Ajeno por completo a los problemas que se le venían encima a la comisaría de la ciudad, Sergio Olmos aguardaba la llegada de su hermano Marcos y de José Guazo. Era casi la una de la tarde y Sergio suponía que no tardarían en llegar. Iban a comer juntos, y para Marcos los horarios de la comida eran sagrados.

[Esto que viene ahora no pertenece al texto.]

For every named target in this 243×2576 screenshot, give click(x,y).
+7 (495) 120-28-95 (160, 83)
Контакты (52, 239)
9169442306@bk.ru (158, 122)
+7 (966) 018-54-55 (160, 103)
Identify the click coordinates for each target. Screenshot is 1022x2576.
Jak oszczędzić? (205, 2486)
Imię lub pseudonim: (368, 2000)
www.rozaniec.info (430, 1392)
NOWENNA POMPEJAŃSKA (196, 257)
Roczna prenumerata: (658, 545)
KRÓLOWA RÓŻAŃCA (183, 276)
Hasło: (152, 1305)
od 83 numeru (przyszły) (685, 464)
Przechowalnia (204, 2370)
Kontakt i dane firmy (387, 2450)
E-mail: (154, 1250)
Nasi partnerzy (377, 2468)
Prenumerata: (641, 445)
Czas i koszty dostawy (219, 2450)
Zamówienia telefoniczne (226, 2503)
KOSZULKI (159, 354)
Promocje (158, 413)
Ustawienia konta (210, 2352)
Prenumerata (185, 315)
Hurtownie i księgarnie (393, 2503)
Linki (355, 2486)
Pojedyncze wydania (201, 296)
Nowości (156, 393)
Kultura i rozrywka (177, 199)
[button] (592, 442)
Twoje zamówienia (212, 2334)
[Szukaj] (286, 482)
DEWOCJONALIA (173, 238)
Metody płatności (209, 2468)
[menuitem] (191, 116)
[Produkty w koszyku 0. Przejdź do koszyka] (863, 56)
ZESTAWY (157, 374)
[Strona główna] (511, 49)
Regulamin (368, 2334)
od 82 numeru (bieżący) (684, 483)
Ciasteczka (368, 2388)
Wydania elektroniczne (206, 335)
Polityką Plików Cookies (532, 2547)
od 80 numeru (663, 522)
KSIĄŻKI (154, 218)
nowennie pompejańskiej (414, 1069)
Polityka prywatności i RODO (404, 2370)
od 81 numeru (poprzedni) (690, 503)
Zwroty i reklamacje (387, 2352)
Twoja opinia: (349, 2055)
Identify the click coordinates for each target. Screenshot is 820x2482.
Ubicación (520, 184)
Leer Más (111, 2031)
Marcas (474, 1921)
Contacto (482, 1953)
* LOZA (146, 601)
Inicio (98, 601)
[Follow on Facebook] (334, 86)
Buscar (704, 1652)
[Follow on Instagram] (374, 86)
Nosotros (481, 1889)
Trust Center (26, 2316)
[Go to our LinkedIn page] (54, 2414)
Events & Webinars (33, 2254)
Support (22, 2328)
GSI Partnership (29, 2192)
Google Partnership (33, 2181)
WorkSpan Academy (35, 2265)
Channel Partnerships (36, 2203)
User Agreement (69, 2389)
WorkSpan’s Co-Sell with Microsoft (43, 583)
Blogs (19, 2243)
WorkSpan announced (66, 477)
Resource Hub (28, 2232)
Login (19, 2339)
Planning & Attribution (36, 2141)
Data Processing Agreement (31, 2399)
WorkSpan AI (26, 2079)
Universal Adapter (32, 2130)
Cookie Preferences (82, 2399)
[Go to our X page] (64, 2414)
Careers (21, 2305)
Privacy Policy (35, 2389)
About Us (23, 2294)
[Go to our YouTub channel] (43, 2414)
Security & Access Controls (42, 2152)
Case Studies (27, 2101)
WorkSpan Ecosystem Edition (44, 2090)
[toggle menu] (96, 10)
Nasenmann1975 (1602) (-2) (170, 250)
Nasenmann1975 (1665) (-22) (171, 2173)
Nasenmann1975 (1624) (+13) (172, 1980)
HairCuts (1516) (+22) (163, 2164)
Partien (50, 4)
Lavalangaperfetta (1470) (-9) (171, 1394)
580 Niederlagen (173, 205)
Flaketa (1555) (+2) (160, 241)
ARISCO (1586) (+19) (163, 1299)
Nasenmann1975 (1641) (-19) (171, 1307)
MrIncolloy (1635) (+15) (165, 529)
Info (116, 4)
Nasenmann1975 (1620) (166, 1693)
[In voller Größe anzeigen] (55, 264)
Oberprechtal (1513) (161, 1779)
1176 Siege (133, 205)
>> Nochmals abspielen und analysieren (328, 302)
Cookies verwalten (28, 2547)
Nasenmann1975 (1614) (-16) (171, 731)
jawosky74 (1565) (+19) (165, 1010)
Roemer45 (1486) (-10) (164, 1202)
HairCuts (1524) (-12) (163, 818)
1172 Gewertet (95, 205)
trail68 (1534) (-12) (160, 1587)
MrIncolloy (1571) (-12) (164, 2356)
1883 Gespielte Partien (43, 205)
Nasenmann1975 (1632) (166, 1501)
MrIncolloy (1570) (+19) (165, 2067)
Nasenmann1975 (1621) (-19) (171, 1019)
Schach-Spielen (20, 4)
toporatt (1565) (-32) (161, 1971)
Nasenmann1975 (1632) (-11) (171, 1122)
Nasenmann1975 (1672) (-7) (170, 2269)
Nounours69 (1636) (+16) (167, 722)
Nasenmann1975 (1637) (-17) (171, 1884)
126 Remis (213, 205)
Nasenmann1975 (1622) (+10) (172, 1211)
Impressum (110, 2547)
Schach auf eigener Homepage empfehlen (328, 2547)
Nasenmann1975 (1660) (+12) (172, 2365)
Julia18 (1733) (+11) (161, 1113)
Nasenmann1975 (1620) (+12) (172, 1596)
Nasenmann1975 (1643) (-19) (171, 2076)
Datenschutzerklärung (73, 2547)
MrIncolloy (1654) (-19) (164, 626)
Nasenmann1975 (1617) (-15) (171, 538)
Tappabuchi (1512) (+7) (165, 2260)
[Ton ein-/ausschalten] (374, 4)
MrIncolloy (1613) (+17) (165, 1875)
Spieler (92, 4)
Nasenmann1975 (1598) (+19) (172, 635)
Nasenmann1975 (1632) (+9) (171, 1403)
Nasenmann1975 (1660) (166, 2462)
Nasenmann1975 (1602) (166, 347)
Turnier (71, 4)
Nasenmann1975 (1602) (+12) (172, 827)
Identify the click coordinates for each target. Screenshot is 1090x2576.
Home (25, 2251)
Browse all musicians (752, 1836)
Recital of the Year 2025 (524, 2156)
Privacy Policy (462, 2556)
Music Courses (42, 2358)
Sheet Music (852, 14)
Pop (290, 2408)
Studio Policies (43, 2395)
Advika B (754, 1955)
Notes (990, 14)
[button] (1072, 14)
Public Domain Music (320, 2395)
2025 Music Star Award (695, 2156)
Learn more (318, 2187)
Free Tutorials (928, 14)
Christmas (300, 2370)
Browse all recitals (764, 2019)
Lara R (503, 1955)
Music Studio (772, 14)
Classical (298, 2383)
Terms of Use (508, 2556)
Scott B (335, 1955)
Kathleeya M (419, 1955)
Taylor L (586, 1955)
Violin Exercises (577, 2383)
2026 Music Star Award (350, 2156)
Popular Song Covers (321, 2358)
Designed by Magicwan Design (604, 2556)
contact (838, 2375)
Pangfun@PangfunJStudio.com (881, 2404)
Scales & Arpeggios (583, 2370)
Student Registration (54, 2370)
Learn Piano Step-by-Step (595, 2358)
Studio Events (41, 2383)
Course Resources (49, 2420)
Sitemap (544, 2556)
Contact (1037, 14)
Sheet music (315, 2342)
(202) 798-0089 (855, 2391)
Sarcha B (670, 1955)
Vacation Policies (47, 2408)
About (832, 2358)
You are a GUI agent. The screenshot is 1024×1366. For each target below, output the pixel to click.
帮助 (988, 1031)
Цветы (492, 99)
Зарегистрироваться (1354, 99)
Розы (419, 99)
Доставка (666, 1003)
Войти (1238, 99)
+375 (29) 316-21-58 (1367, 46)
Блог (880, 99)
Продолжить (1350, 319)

Miró por la ventana. Por fin, un día que parecía sonreír. Entre las nubes asomaba el sol y los prados verdes rezumaban vida. La idea de comer juntos había sido de Guazo. El bueno de Guazo, salvo cuando consideraba que se ofendía a Watson, siempre se había alineado junto a Sergio en los viejos tiempos del Círculo Sherlock, cuando las discusiones podían comenzar por el detalle más nimio. Pero en los últimos años el médico había sido para Sergio una imagen borrosa, un retrato al que el paso del tiempo había deteriorado hasta emborronar sus facciones. Pero resultaba que, por una u otra razón, los últimos días aquel retrato había recuperado su color.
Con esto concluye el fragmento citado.